> **TASK SET**:
1. Say whether each statement agrees with the post on MTU issues with OVN, answering yes or no and quoting the deciding words of the post: (a) The network interface of a VM defaults to an MTU of 1500. (b) Packets sent over the Geneve tunnel should not exceed 1500 bytes. (c) systemd-networkd applies the MTU option sent by DHCP.
2. Write out the part of the post on MTU issues with OVN that opens with the words containing "I have a project" and closes with "Vagrant Cloud (https://app.vagrantup.com/boxes/search)".

[ovs-discuss] [OVN] MTU issues with OVN

axel at tripier.fr axel at tripier.fr
Tue Jun 19 14:42:36 UTC 2018


Hello everyone,

I have a project where I use Vagrant to spawn VMs connected to OVS and managed by OVN. Think of it as "A minimalist OpenStack-like tool that is based on Vagrant and OVN" (yes I know, it sounds horrible said like that!)
The workflow is: users can request VMs through the tool, the tool creates the Vagrantfile, launches the VM using vagrant on a hypervisor with free resources (based on qemu+kvm or HyperV), and attach the VM to OVS, where OVN grants it network connectivity to others VMs launched by the same user (+ internet through a gateway). VMs from a same user can be on different hypervisors.
VM images are public pre-packages images chosen by the user from Vagrant Cloud (https://app.vagrantup.com/boxes/search)

I'm encountering an issue where TCP connections between VMs on the same LAN but on different hypervisors sometime hangs.
The issue is with the MTU of the network interface of the VM: it defaults to 1500, but packets have to be sent over a Geneve tunnel so they should not exceed 1442 bytes (with DF=1). So packets larger than this are dropped.

>From https://specs.openstack.org/openstack/neutron-specs/specs/kilo/mtu-selection-and-advertisement.html the option OpenStack chose is to advertise the lower MTU using DHCP to the VM ("mtu"="1442" in `ovn-nbctl create DHCP_Options` options).

The issue is that not all DHCP clients apply this option: specifically, from my tests, dhcpcd and dhclient apply the option, but systemd-networkd doesn't (see https://github.com/systemd/systemd/pull/6950/files).

> **LISTED RECORDS**:
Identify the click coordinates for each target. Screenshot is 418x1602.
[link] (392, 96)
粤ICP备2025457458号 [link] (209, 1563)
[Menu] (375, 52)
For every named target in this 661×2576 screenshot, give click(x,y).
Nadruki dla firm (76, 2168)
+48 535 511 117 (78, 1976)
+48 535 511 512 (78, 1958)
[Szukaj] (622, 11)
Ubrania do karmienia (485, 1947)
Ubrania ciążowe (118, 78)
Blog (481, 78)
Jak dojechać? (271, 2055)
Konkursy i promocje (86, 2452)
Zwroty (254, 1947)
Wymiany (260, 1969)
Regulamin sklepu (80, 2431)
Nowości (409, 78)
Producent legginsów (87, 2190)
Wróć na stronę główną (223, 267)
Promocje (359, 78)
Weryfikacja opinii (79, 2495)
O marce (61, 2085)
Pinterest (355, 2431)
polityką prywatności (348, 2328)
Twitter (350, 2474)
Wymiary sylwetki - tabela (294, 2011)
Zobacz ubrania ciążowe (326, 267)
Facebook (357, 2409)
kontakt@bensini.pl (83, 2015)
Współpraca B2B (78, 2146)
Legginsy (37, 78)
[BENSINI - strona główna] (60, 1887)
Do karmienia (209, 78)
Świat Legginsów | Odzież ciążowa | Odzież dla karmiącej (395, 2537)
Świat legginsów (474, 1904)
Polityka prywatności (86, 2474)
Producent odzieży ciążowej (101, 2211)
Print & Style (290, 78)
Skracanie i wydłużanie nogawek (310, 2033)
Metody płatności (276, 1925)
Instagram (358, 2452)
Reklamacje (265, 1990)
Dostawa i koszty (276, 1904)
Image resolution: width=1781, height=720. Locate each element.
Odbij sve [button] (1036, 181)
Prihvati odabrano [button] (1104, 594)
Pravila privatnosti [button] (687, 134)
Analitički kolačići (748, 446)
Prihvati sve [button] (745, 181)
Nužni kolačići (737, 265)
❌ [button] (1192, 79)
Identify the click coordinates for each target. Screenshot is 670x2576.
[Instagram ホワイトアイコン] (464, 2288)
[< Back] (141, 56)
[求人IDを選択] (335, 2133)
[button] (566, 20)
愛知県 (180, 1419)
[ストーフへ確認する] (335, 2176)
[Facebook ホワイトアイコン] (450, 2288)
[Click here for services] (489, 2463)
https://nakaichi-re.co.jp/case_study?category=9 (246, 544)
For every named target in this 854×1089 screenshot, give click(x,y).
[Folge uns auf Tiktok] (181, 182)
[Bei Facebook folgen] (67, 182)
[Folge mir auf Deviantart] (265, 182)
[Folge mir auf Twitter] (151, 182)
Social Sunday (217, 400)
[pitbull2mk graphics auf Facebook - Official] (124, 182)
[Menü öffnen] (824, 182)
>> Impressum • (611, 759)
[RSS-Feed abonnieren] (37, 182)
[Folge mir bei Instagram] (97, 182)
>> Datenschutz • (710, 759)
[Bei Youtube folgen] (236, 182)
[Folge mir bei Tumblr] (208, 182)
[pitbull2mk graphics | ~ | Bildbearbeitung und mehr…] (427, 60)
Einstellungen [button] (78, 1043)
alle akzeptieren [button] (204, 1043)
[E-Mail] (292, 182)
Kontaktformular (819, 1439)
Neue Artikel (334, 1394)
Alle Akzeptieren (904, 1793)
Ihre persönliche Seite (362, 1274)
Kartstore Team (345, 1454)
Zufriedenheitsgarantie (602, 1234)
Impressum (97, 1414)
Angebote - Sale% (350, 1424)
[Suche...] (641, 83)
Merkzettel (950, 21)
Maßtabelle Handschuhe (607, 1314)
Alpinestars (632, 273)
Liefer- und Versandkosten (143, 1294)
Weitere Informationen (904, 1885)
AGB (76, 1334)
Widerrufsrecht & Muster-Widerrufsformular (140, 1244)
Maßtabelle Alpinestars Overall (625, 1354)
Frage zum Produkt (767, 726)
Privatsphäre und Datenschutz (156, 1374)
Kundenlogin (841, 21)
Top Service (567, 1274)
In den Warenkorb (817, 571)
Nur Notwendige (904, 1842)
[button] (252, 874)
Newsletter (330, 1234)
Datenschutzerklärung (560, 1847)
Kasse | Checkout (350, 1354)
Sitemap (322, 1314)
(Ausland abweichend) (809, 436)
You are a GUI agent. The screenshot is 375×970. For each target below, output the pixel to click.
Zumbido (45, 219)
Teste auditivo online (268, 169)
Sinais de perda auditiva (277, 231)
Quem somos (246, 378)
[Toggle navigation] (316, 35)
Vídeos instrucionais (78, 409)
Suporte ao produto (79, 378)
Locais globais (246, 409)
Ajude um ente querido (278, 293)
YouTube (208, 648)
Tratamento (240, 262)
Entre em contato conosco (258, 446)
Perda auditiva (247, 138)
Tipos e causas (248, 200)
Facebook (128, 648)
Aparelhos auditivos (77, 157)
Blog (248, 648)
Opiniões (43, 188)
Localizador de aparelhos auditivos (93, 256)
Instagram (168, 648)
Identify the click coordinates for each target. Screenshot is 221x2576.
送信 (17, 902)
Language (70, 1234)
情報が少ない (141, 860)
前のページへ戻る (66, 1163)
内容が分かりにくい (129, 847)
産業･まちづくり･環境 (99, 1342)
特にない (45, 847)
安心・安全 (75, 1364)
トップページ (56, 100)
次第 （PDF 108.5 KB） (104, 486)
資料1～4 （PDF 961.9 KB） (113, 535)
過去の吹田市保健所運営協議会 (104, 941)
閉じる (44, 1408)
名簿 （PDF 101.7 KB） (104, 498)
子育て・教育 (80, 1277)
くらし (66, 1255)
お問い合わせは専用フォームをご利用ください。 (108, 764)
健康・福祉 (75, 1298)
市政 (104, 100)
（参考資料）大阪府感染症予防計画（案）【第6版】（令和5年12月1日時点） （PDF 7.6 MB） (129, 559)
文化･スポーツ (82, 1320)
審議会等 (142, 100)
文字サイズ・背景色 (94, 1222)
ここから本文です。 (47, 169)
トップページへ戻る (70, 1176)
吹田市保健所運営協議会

> **RESULTS FOR EACH TASK**:
1.
(a) Yes: "it defaults to 1500"
(b) No: "they should not exceed 1442 bytes (with DF=1)"
(c) No: "dhcpcd and dhclient apply the option, but systemd-networkd doesn't"

2.
I have a project where I use Vagrant to spawn VMs connected to OVS and managed by OVN. Think of it as "A minimalist OpenStack-like tool that is based on Vagrant and OVN" (yes I know, it sounds horrible said like that!)
The workflow is: users can request VMs through the tool, the tool creates the Vagrantfile, launches the VM using vagrant on a hypervisor with free resources (based on qemu+kvm or HyperV), and attach the VM to OVS, where OVN grants it network connectivity to others VMs launched by the same user (+ internet through a gateway). VMs from a same user can be on different hypervisors.
VM images are public pre-packages images chosen by the user from Vagrant Cloud (https://app.vagrantup.com/boxes/search)